• [Selected extract]
┏━━

The United States of Torture
So, it’s official. We’re a nation that tortures. The so-called compromise between Bush and McCain, et al, is that Bush will continue to violate the Geneva Conventions and Congress will look the other way.
As eRobin at the American Street says:
Now the debate seems to be over. Barring a filibuster of the Great Torture Compromise, which, like Digby, I think is simply not going to happen, state-sanctioned torture will become the official policy of the United States of America. When we vote, we will be voting in support of torture. When we recite the pledge, we will be pledging our allegiance to waterboarding and other, undisclosed torture techniques. When we pay our taxes, we will be paying for torture. When our children, God, our poor children, write essays in praise of the Land of the Free and the Home of the Brave, they will be writing in praise of torture.
How does it feel?
21 Responses to “The United States of Torture”
-
Infidel says:
We must all pretend now that we know nothing. If we know nothing we need not fear someone torturing us to find out what we know. Better yet we shouldn’t pretend- we should really really try real hard really not to know something.
September 22nd, 2006 at 4:11 pm EST -
richard cherry says:
A) How does it feel? – Hurst I would imagine, but I believe that’s the point.
B) American children writing in praise of freedom etc – assuming you suddenly develop an education system that allows them to learn to write.
C) We must all pretend we know nothing (Infidel) – can’t be that hard; just watch the president.I grow ever more in love with Britain by the day – the land of the free morning after pill has something to be said for it after all.
And cricket. -
Paul Tergeist says:
While everyone was looking the other way, the war with Iran looks like it’s going ahead as planned.
-
richard cherry says:
aren’t they err islams, though?
-
Violet says:
I want to leave. I don’t want to be an American anymore.
Hey Richard, are my comments on your blog still in moderation, or did they get swallowed up by the cyber gods? Not that I said anything worthwhile; just wondering.
-
richard cherry says:
whoops sorry, Violet – as Bob would never have said ‘All is revealed’ at my blog now – I was too stupid to realise there were a pile of comments in the swamp that is moderation. Apologies and my thanks for caring. I sincerely hope you will be my first trans-atlantic winner.
-
Paul Tergeist says:
I want to leave. I don’t want to be an American anymore.
VSThae problem is that since you ARE an American there is no place left that will have you. I doubt you can even get into Canada.
-
gordo says:
I think it’s about time that “mainstream” America woke up to the fact that almost half of their fellow countrymen would happily impose an autocratic state on people that they don’t consider to be “real” Americans.
If I see one more Washington Post or New York Times editorial that says that Americans aren’t the sort of people who torture, I’m going to vomit. Again.
The fact that Bush wanted to torture people was obvious from the moment that his administration opened a prison in Cuba and explicitly stated that they were doing so in order to evade US law. The fact that he went to war under false pretenses was also well known.
Bush was re-elected because more than 60 million Americans liked the fact that we invaded a country just because their leader was pissing us off. They liked the idea that the world was learning to fear us, because we were willing to invade their countries, kill their leaders, and torture their citizens.
They liked the feeling of being the crazy badass that nobody messes with.

┗━━

• [Stated goal 1] Reproduce word for word the stretch of the torture blog post that opens with the words containing "B) American children" and closes with "worthwhile; just wondering.".
• [Stated goal 2] Resume the blog post and comment thread about U.S. torture policy, picking up right after its last sentence.

• [Data listing]

┏━━

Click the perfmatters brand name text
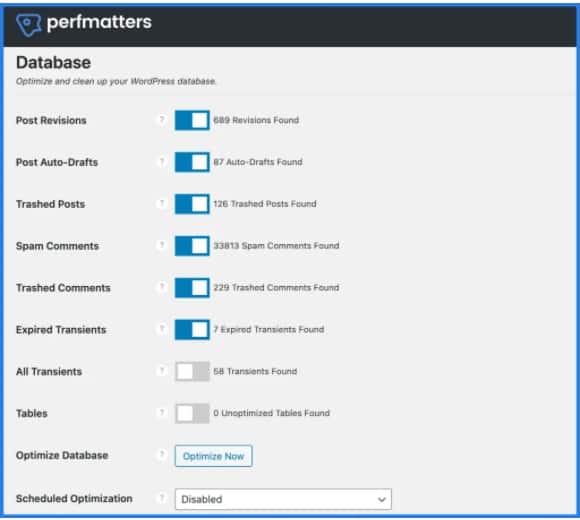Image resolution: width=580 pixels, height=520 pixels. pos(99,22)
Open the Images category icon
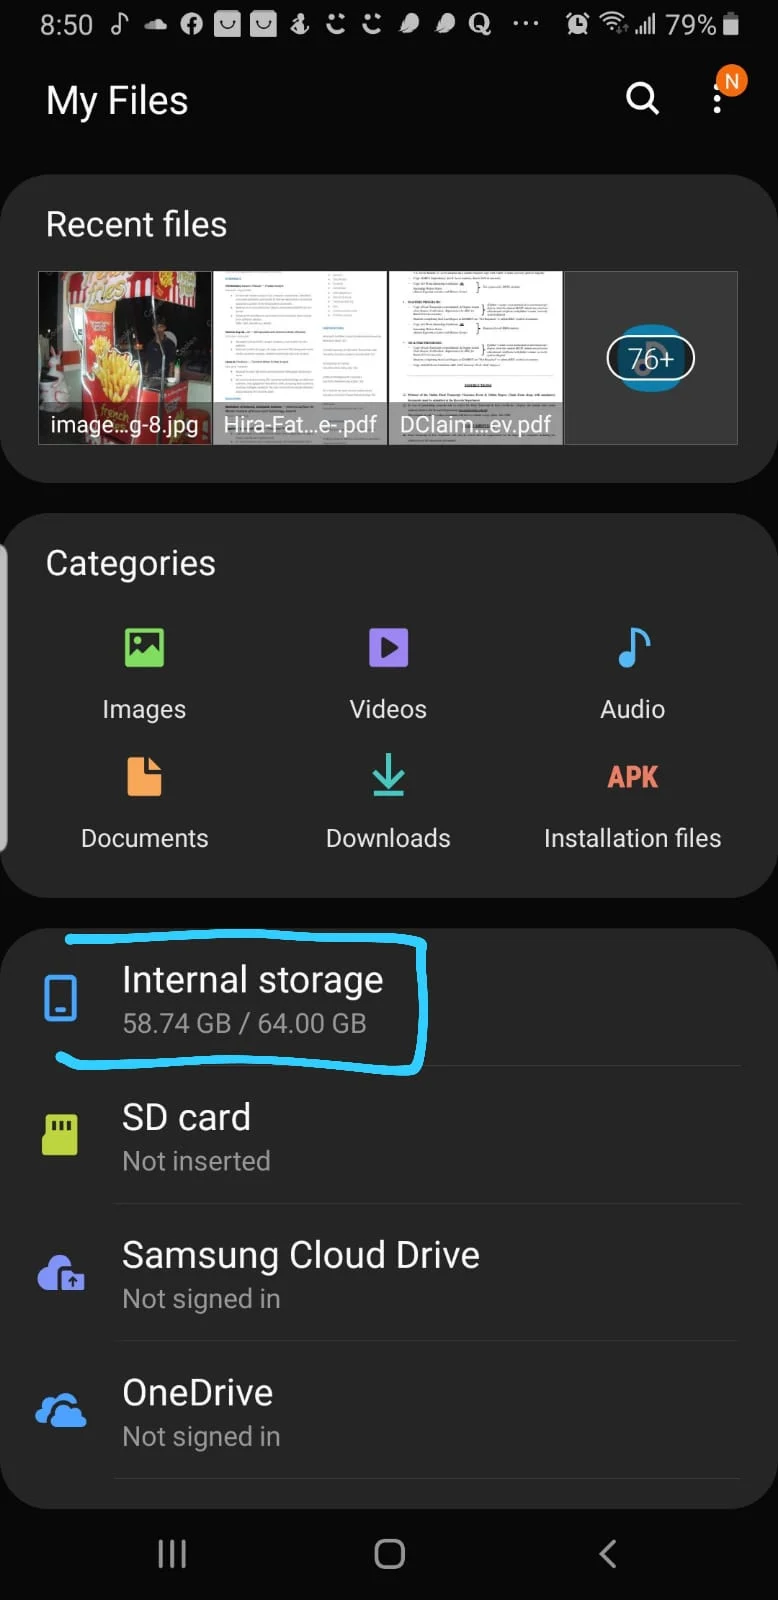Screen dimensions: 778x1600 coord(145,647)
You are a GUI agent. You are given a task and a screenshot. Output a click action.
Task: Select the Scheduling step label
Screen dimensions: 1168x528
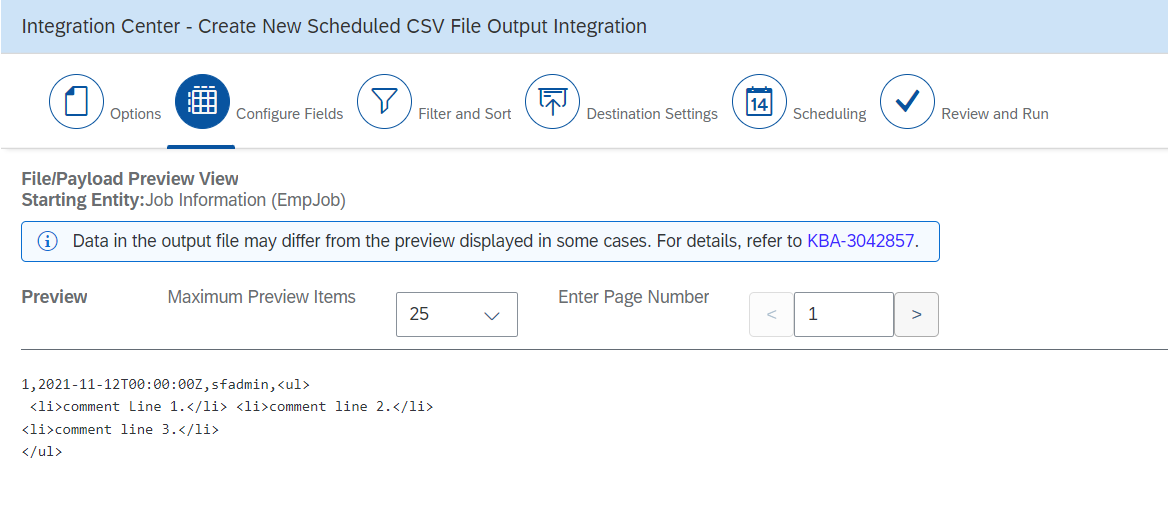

┗━━

• [Written answer 1]
B) American children writing in praise of freedom etc – assuming you suddenly develop an education system that allows them to learn to write.
C) We must all pretend we know nothing (Infidel) – can’t be that hard; just watch the president.I grow ever more in love with Britain by the day – the land of the free morning after pill has something to be said for it after all.
And cricket. -
Paul Tergeist says:
While everyone was looking the other way, the war with Iran looks like it’s going ahead as planned.
-
richard cherry says:
aren’t they err islams, though?
-
Violet says:
I want to leave. I don’t want to be an American anymore.
Hey Richard, are my comments on your blog still in moderation, or did they get swallowed up by the cyber gods? Not that I said anything worthwhile; just wondering.

• [Written answer 2]
Also, let’s not pretend that this bullying attitude was the result of the 9/11 attacks. Those attacks only used as an excuse. This attitude dates to long before then.
Thomas Friedman, often considered a moderate or even a liberal, was writing things like this in 1999:
Blow up a different power station in Iraq every week, so no one knows when the lights will go off or who’s in charge.
Twelve days of surgical bombing was never going to turn Serbia around. Let’s see what 12 weeks of less than surgical bombing does. Give war a chance.
Every week you ravage Kosovo is another decade we will set your country back by pulverizing you. You want 1950? We can do 1950. You want 1389? We can do 1389 too.
Friedman was actually among the more restrained voices. And that sort of diatribe isn’t just something that members of the chattering class say to amuse one another. Talk to 20 random Americans about the Middle East, and you’ll hear that sort of attitude at least 7 times. In some neighborhoods, you’ll hear it 17 or 18 times.
So it’s time to face reality. We live in a nation that’s not divided along lines of class or religion, but along lines of morality. And more than 100 million of us are on the side of aggression, warfare, and torture.
-
Paul Tergeist says:
Want to read something interesting? Read the whole article. Don’t stop at the end of the first page.
-
will says:
I love how they constantly talk about torturing “terrorists” as if they only do this to people who are clearly terrorists.
Our lame republican-ass-kissing media constantly reports this as “Terrorist torture policies.”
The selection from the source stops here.